Thus, further development of plasmonic filters has been in endeavor to design filtering structures with narrow-band transmission, low sidebands and ease of fabrication. Therein, some progresses were made in reducing the transmission bandwidth (e.g., down to <30 nm in the VIS–NIR regime) by introducing additional dielectric layers adjacent to the metallic nanostructure layer to support resonances of low-loss hybrid surface plasmon (SP) waveguiding modes [21–26], or called guided-mode resonance (GMR) modes. Additionally, absorption loss of the waveguiding SP modes for resonances are reduced by using optically thin metal layers (<50 nm in thickness) in the nanostructures; and this also facilitate their fabrication to be compatible with the CMOS process. Nevertheless, problems of high transmission in sidebands and/or background still exist for such filters (particularly in the short- and long-wavelength sides of the main passband peak).
Meanwhile, plasmonic filters consisting of multilayers of metal-dielectric nanostructures, e.g., metal-insulator-metal (MIM) stacks in each unit cells, were also studied [27–34]. Nonetheless, their performances as filters are still limited, showing broad bandwidths (>100 nm, in the VIS–NIR regime) and/or high sidebands in general, except that, in Ref. [30], a 5-layer metal-insulator-metal-insulator-metal (MIMIM) structure demonstrates narrow passbands (down to a few tens of nanometers) and low sidebands under very critical structural and polarization conditions. It is also worth to mention that, in Ref. [31], suppression of sidebands of a MIM-stack-array filter is achieved by introducing a hetero-MIM structure with asymmetric metal materials (Ag and Al) for the top and bottom metal layers.

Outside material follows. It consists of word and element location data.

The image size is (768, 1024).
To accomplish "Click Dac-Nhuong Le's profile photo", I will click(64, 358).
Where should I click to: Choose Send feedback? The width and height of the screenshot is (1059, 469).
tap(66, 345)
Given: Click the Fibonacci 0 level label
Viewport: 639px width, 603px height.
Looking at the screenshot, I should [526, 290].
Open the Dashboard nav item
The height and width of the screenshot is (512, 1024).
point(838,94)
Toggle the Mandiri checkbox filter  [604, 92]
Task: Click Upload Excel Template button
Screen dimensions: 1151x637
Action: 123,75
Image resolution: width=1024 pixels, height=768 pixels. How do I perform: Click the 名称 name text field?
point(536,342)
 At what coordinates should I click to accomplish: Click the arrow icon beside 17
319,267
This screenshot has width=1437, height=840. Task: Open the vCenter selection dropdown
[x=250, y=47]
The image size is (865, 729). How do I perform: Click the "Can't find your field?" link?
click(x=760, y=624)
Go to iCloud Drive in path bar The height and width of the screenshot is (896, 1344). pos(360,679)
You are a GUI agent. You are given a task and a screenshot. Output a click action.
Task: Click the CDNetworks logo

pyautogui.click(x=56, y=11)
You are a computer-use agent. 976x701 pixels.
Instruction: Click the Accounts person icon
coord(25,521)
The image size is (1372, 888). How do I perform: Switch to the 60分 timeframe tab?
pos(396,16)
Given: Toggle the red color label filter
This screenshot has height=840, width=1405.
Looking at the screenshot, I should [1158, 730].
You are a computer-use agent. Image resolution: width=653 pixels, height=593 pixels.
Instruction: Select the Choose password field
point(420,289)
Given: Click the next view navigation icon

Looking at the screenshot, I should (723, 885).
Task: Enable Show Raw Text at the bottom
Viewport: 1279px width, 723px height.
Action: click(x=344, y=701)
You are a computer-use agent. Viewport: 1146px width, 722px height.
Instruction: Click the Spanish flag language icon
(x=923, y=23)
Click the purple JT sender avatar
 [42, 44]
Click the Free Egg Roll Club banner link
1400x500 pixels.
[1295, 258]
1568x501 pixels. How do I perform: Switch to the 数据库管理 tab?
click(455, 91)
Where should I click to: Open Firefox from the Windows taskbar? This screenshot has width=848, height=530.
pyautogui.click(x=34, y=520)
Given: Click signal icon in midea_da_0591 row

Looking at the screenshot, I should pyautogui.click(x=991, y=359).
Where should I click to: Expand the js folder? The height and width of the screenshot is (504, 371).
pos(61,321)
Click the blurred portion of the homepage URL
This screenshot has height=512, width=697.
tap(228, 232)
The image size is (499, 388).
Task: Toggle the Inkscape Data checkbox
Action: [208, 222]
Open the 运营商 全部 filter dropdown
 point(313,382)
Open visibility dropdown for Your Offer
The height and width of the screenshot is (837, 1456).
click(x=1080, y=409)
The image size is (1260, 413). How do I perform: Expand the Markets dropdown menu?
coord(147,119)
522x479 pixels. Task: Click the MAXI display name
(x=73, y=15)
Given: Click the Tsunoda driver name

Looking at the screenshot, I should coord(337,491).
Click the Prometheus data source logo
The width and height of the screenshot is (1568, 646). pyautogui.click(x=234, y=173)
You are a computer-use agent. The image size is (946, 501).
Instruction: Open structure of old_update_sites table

In this paper, we propose a plasmonic filter structure of asymmetric bi-layer metallic nanoslit arrays with different slit-widths, as shown in Fig. 1(a). With this structure, we not only suppressed sidebands in the filtering transmission spectrum, but also reduced bandwidth of the main transmission peak, down to a few tens of nanometers (e.g., <30 in the VIS–NIR regime). The filter structure is different from that of multilayered metal-dielectric stack arrays [27–31], in that the interspacing dielectric layer is not cut through together with the nanoslits, and the structured metal layers can be laterally shifted (misaligning the nanoslits) in a tolerant extent without degrading the filtering performances, besides the asymmetry introduced by different widths of the nanoslits. As such, they differ in operation mechanisms to achieve the improved performances. Additionally, two-dimensional version of the structure also performs as well as a filter, and can be used for high-transmittance filtering of arbitrarily polarized or unpolarized light.
Fig. 1. (a) Schematic illustration of the filter structure consisting of asymmetric bi-layer metallic nanoslit arrays sandwiching a dielectric interspacing layer. (b) Transmission, reflection and absorption spectra of such a typical structure with tm1=tm2=50 nm, td = 140 nm, s1 = 100 nm, s2=40nm, and p=600 nm. The metal is silver, and refractive indices of the dielectric substrate and interspacing layer are assumed to be 1.46.
2. Structure, characteristics and mechanisms
Figure 1(a) schematically illustrates the filter structure, in which the asymmetric constitutive metallic nanoslit arrays have equal periods (p) but different widths of the nanoslits (s1, s2) in the top and bottom layers. The structured metal layers are optically thin (tm1, tm2) and closely spaced by a thin dielectric layer (td). In the study by numerical simulations, the method of finite-different time-domain (FDTD) is used. We assume the metal is silver (Ag) with its permittivities fitted from experimental data in Palik’s handbook [35], and the medium for the transparent substrate and the interspacing dielectric layer is silica, assumed to have a fixed refractive index of nd=1.46 at all wavelengths. In the simulations, light is normally incident on the structures from the top side air (index n0=1) in transverse-magnetic (TM) polarizations (E//x).
Transmission spectrum of such a filter structure with parameters tm1=tm2=50 nm, td = 140 nm, s1 = 100 nm, s2=40 nm, and p=600 nm is shown in Fig. 1(b). It’s clearly demonstrated that a distinct narrow transmission peak appears at the vacuum wavelength of λ=865 nm, which is considered as the passband of the proposed filter. Its narrow bandwidth (FWHM=26 nm) and low-transmittance sidebands are to be clarified mainly due to two types of plasmonic resonance modes, i.e., intercoupled local plasmon resonance (LPR) modes in the nanoslits of the top and bottom metal structure layers (at λ = 865 nm) and various in-plane waveguiding surface plasmon resonance (SPR) modes with their fields respectively bound to the top (at λ = 610 and 658 nm) and bottom (λ = 897 and 906 nm) metal layers of the structure. Besides, mismatches of the higher-order in-plane SPR modes induced at the top and bottom metal structure layers, due to the structural asymmetry, suppress sidebands of the transmission peaks at the shorter wavelength side (e.g., below λ = 600 nm); and, at the longer wavelength side (e.g., above λ = 1000 nm), non-resonant transmission of light through the subwavelength structure is also suppressed as increased total thickness of the two metal layers are present. In the following, we focus on elucidating the resonance modes and their roles on formation of the filtering passband, with the assistance of distributions of the fields (Hy, |E|) and power flow densities (S) in the resonance states, as shown in Fig. 2. The field values are expressed in ratios with respect to corresponding field magnitudes of the incidence light in air (|H0|, |E0| and |S0|).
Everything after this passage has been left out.